The necessary $133 million would come largely from federal and state sources, including state monies distributed through the Northern Virginia Transportation Authority (NVTA). Competitive NVTA funds, banked on but not yet won, would finance nearly half the project.
Alexandria’s “projects have scored very well, and are definitely, I think, on the list that’s going to make the cut,” said Smedberg. “We would probably lose that money if we chose to pull this. … Believe me, there’s $4-5 billion worth of projects that NVTA can fund in a nanosecond.” Some West End residents have expressed concern about removing certain trees to make room for BRT.

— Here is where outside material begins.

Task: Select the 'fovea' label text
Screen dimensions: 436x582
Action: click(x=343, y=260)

Jinks’ CIP assumes no extra funds for WMATA’s proposed $500 million in additional capital investment. He recommends that Alexandria contribute $30 million in FY19 as “our base level.” But “we could not afford an additional $25 million,” which would be Alexandria’s share to achieve the additional capital infusion, without help from state coffers.
Though on Saturday, the state General Assembly voted for $154 million in dedicated WMATA funding — what WMATA General Manager Paul Wiedefeld called “historic legislation.”
“We are still evaluating the impact of the state WMATA contribution on our budget plans,” said Fifer.
Jinks’ CIP would utilize cash and bonds, split 50/50 on average. Debt ratios are projected to remain within council-set limits. In fact, one staffer told council, “We’re retiring debt faster than we’re taking it on.”
“Why do we not put the affordable housing development monies in the CIP?” asked Wilson. He requested a memo on the subject, “particularly as it relates to the conversation around dedicated funding. I think it potentially provides a path to weave our way through some thorny issues.”